DATA SHOWN:
● ● ● ● ●

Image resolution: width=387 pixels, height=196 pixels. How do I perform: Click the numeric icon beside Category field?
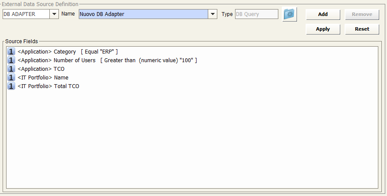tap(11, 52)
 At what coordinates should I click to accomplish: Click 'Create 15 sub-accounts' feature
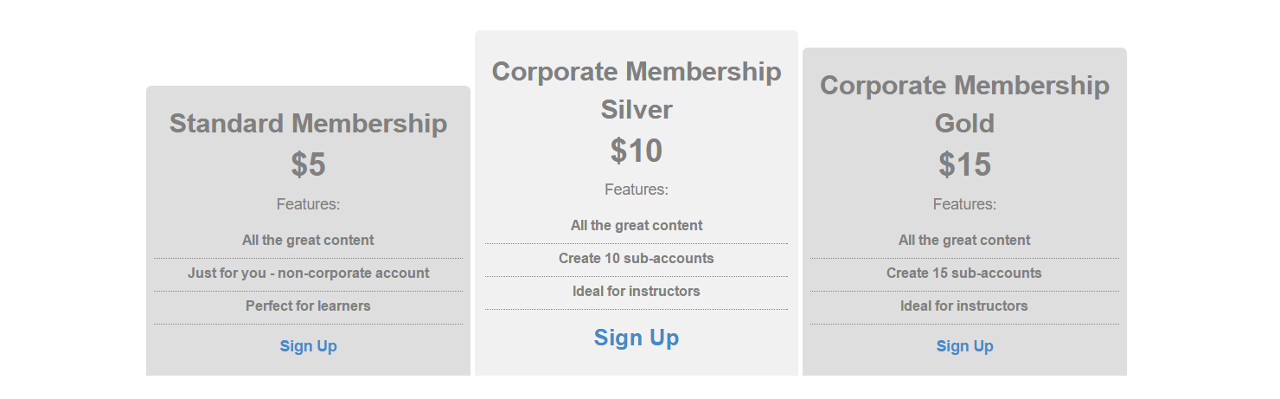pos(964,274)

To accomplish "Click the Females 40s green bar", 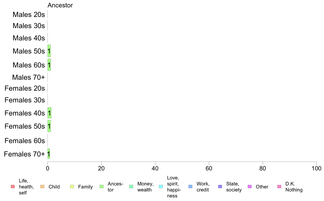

● ● ● ● ●

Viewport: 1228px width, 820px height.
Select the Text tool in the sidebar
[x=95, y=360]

● ● ● ● ●

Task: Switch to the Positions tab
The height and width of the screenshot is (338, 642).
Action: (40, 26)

● ● ● ● ●

ACTION ITEM:
In the listing above, find the line with "Image resolution: width=387" and the line with "the Females 40s". Copy exactly those lines and all between them, minus the images.

TASK OUTPUT:
Image resolution: width=387 pixels, height=196 pixels. How do I perform: Click the numeric icon beside Category field?
tap(11, 52)
 At what coordinates should I click to accomplish: Click 'Create 15 sub-accounts' feature
pos(964,274)

To accomplish "Click the Females 40s green bar", 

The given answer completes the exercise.